Telecommuting is a game-changer

The massive use of teleworking caused by the pandemic has been a challenge for Symphony. “In the first few weeks, the only management tool that our clients had to set up teleworking was Symphony. It was interesting: we saw the use of the system quintuple in a few days. This type of variation, in a B to B vertical, is not very common. “But the forced switch to teleworking was also an opportunity to note another trend:” we see more and more banks switching to tools like Office 365. That poses a concern for our strategy, because we meet in competition with generalists like Teams, which does not offer the same level of security, but which the banks accept for some of their users ”.

The observation therefore prompted the company to refocus their development strategy to allow banks to automate and facilitate certain specific tasks for financial players: “we are starting to implement workflow management on the platform. For example, if a bank wants to do a financial exchange, it’s a process that requires a lot of communication and automatic messages, and a lot of emails if something goes wrong. We want to offer a communication platform that supports this workflow for banks ”.

This recourse to automation allows Symphony to differentiate itself from the competition, by offering their customers the possibility of creating automated tools, and other chatbots, adapted to their uses. “I am confident that in the next five years IT will be driven by augmented automation. We will see more and more digital agents and human-machine agents: in some cases, we still need a human to take the hand. With us, we can use these machine-to-machine communications, while still allowing a human to intervene, ”says Dietmar Fauser.

Show white paw

Symphony claims half a million players from the financial world who use its solution. The number of messages exchanged on the platform amounts to more than three million per day, with just over 300,000 daily users. The company has a workforce of 750 people around the world, of which around 400 are dedicated to engineering. “The security function is split between several teams, with different engineers responsible for implementing the security models, all overseen by the Chief Operating Security Officer, who validates the encryption and security models. In all, this must represent a dozen people, ”says Dietmar Fauser.

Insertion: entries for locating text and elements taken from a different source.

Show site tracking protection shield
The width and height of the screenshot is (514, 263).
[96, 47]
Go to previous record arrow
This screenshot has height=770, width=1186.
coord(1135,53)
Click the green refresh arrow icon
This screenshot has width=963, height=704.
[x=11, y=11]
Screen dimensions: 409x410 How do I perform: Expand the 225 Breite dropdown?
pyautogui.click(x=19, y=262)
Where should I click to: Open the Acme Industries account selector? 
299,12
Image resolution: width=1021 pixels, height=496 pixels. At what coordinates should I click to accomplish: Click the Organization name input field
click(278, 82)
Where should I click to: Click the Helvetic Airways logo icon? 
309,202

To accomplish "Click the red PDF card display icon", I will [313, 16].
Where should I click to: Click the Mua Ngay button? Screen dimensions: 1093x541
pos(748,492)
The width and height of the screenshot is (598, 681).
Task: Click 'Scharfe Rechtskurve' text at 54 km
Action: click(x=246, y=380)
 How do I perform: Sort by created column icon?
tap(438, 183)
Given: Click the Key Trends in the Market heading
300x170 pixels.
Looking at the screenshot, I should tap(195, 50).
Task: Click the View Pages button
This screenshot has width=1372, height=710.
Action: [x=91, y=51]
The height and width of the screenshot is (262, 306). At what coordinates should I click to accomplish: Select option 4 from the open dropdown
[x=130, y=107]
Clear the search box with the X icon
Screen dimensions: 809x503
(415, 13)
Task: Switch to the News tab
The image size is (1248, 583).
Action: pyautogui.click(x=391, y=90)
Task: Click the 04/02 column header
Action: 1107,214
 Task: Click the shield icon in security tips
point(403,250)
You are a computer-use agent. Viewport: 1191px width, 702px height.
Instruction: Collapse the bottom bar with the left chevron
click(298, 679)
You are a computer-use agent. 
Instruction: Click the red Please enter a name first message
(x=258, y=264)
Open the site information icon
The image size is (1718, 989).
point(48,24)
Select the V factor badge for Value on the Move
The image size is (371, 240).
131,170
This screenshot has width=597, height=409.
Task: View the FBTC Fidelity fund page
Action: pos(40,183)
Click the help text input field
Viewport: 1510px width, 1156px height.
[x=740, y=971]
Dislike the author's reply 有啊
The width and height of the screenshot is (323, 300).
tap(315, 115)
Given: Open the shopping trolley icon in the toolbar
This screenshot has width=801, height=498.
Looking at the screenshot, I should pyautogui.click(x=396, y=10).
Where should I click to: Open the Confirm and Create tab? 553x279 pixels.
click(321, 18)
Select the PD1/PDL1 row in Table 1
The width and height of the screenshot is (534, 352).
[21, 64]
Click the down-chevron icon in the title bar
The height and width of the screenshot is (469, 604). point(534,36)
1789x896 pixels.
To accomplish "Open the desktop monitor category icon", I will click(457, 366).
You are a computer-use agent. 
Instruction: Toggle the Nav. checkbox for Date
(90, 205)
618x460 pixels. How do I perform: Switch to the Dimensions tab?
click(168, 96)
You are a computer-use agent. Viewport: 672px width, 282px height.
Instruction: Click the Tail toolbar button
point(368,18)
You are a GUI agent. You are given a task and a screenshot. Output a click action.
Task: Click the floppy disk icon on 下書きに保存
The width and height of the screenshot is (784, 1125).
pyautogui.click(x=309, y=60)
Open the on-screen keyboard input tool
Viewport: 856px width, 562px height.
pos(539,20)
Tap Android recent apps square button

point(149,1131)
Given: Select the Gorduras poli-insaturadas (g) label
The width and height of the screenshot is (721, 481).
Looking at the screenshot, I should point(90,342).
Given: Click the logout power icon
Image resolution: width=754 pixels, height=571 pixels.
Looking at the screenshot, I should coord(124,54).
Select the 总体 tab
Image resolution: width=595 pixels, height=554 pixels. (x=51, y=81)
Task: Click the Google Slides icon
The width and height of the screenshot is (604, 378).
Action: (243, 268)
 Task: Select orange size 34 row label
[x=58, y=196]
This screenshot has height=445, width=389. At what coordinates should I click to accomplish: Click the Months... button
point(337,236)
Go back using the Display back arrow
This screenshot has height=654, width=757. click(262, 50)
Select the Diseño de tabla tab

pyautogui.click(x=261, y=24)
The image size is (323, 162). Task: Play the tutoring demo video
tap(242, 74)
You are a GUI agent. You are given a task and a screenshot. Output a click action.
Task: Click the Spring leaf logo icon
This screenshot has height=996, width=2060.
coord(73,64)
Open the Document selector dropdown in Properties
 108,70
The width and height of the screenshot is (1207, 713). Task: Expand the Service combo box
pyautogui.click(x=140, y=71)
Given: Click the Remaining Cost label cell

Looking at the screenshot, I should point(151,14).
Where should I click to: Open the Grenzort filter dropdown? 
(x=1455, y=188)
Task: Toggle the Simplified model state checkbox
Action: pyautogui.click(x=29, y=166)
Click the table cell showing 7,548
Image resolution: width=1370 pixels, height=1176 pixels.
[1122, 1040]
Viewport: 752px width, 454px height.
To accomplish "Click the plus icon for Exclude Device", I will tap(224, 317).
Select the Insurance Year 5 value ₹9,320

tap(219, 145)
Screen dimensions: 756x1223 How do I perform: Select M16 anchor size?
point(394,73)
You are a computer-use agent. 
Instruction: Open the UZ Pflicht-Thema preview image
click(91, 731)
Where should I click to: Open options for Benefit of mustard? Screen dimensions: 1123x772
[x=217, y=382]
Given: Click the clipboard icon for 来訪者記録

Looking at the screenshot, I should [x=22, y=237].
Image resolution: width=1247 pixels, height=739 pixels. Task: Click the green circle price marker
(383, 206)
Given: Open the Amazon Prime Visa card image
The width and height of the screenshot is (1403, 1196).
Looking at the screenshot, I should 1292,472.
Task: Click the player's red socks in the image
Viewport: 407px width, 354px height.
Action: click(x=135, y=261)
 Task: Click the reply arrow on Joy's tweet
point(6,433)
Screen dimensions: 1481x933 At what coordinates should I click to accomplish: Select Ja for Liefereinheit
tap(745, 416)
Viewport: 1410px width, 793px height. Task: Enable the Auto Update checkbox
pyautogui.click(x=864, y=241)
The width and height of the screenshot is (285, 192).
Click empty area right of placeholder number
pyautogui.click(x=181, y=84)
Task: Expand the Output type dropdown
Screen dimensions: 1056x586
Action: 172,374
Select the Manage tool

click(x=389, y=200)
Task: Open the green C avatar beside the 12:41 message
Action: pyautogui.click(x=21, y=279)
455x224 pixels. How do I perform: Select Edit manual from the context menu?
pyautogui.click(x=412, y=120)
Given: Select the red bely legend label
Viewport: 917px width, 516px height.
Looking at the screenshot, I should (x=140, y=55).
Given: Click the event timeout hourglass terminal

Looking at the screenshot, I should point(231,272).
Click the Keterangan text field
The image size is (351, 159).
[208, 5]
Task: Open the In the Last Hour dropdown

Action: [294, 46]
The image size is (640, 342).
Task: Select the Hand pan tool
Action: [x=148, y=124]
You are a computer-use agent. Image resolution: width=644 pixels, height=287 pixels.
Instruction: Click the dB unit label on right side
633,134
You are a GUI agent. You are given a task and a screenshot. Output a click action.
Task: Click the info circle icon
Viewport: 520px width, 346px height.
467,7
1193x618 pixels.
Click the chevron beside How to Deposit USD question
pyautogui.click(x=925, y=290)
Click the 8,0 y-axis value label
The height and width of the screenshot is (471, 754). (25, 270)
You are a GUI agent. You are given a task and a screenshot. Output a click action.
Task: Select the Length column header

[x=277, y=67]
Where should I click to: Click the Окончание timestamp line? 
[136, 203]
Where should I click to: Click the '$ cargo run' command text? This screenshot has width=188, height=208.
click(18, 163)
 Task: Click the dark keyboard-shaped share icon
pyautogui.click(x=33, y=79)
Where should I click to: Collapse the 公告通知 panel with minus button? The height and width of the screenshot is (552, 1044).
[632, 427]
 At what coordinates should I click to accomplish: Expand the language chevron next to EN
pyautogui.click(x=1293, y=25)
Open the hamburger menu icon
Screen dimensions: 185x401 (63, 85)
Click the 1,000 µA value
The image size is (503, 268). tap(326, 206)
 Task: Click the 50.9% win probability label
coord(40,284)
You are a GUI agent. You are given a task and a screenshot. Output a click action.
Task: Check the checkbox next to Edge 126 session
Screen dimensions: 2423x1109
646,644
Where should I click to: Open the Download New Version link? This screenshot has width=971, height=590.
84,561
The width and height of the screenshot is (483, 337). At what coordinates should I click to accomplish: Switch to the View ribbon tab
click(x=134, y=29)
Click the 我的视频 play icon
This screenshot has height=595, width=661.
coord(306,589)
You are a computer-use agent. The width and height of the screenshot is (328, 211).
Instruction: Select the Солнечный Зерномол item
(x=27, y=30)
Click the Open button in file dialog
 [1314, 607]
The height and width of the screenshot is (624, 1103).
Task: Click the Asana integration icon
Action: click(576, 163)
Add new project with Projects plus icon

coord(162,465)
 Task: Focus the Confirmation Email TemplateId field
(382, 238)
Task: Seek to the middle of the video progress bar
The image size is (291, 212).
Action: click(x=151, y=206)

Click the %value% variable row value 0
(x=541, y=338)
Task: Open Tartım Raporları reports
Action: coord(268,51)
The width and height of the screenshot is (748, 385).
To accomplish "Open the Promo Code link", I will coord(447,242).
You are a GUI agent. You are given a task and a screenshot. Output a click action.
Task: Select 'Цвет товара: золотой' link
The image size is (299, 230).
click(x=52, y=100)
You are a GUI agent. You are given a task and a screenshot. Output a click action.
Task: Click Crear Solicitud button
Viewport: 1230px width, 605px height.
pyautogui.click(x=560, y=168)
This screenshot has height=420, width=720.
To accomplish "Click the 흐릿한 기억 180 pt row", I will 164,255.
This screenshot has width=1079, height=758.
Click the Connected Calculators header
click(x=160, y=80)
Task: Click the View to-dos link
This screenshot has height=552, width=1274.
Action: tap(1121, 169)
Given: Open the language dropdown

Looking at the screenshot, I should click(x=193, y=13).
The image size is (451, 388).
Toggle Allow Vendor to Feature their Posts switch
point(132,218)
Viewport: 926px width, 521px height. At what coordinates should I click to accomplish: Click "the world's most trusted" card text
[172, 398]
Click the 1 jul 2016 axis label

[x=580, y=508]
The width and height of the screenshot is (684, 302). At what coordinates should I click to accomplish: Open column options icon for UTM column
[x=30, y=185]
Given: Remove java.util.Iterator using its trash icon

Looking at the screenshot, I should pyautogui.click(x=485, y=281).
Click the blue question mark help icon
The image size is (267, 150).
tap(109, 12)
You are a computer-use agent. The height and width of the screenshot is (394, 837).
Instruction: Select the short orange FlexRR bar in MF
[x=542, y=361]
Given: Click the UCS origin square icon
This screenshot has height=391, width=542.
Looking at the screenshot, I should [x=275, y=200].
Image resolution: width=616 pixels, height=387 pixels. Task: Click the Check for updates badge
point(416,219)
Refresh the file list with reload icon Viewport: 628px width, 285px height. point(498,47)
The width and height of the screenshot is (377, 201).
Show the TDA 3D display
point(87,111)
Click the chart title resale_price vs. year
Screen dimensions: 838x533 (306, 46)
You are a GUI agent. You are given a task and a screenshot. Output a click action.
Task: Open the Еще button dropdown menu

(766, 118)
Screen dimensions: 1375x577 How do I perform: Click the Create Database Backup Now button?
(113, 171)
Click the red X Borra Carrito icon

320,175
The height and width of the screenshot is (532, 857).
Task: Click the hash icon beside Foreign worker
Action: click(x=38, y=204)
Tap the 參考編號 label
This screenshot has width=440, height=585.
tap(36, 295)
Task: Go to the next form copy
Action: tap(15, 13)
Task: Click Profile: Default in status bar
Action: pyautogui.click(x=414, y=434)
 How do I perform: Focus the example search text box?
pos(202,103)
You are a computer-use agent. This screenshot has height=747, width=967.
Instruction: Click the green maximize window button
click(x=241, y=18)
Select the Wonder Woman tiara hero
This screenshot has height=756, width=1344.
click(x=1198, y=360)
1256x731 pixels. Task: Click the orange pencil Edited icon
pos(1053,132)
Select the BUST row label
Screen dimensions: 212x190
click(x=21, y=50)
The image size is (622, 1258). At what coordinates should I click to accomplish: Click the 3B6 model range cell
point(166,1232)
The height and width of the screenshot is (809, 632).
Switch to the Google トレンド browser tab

With such a weight and customers operating in a sensitive sector, Symphony must prove its level of security through multiple audits: “it is indeed something that takes us a lot of time. We are currently working on the SOC 2 audit with Deloitte, and we regularly perform internal pentests. In addition to this, banks have their own compliance directors who periodically check the work of suppliers, sometimes with very strict criteria. Banks have gone mad on these subjects following the 2008 crisis: there are some large banks with a compliance budget exceeding one billion. And the closer we get to trading, the more draconian the criteria become ”.